Peach-pineapple, honey, mint
Put on some R&B, and roast a chicken. This is a two-person drink that likes spice and slow beats.
Considered a Don the Beachcomber masterpiece, the Downfall is an example of his garden-to-glass ethos, prefiguring that sensibility by a good seventy years. It’s easy to see why this minty pineapple slush became a sensation in tiki bars around the country. Like the best cocktails from this era, the taste of alcohol completely disappears into an herbaceous embrace. Whatever you do, don’t pick out a bottom-shelf peach brandy. We use Mathilde Pêche—properly a liqueur, not brandy—but it works well.
MAKES 2 (OR 1 LARGE DRINK)
2 ounces (60 ml) light rum (Flor de Caña 4 Yr)
1 ounce (30 ml) peach brandy (Mathilde Pêche)
2 ounces (60 ml) honey syrup (see page 242)

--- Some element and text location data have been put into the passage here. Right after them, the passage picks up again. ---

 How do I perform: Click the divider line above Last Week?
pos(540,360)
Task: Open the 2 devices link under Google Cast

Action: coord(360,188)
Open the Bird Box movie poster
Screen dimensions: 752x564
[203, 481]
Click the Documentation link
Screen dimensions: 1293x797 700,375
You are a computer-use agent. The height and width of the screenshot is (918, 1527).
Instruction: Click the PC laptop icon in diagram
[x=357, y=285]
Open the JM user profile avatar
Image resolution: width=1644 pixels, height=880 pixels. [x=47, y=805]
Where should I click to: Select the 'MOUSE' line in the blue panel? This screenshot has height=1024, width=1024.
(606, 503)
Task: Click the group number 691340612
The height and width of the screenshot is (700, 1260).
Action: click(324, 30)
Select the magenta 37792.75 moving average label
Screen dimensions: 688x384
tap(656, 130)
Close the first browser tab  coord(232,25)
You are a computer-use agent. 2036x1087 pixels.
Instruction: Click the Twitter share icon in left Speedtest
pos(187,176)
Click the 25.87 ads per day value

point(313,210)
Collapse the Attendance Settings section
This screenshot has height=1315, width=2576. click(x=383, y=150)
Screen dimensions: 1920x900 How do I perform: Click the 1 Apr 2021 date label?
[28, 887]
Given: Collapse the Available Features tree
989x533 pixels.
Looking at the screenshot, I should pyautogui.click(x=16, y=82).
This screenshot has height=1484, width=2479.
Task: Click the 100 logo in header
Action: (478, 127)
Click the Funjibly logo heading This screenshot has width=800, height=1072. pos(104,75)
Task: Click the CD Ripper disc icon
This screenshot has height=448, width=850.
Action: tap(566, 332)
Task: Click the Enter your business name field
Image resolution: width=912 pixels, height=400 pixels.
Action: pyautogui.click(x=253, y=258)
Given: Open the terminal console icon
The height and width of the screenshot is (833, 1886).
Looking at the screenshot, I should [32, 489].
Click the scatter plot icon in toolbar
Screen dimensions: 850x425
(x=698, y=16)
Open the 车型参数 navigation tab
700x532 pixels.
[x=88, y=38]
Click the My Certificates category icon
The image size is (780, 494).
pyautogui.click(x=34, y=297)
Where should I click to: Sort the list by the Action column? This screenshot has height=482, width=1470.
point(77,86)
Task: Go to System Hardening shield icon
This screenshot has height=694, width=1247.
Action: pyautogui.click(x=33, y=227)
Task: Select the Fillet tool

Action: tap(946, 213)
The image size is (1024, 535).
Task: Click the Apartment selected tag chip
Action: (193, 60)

1 ounce (30 ml) fresh lime juice
½ cup (65 g) diced fresh pineapple
¼ cup (5 g) loosely packed mint leaves, plus a few leaves to garnish
Combine all ingredients in a blender with ice. Pour into a pair of chilled cocktail glasses and garnish with a sprig of mint.
ORGEAT
Orgeat (pronounced OR-zsat in English, or, OR-zsa in French) is a nonalcoholic almond-based syrup that tastes like marzipan. It appears as a frequent ingredient in tiki drinks, most famously in the Mai Tai (page 185), but also in early drinks such as the Japanese Cocktail (page 33). It lends thick texture along with a touch of je ne sais quoi, thanks to the addition of orange flower water. This is one of the great mixers in the entire cocktailian toolbox—you’ve never had a Mai Tai until you’ve had one with high-quality orgeat. Most commercial versions contain stabilizers or high-fructose corn syrup, so we supply an easy-to-make recipe on page 244.
FALERNUM
Falernum is a key tiki ingredient with a fuzzy past. It’s a sweetened lime and spice syrup that most likely hails from the island of Barbados. It’s old enough that Charles Dickens mentioned it in his travel writings, and it’s sold as both a liqueur (John D. Taylor’s Velvet Falernum) and a nonalcoholic version (such as Fee Brothers). Recipes for falernum vary (see ours on page 246), but its flavor profile typically contains almonds, ginger, allspice, and cloves.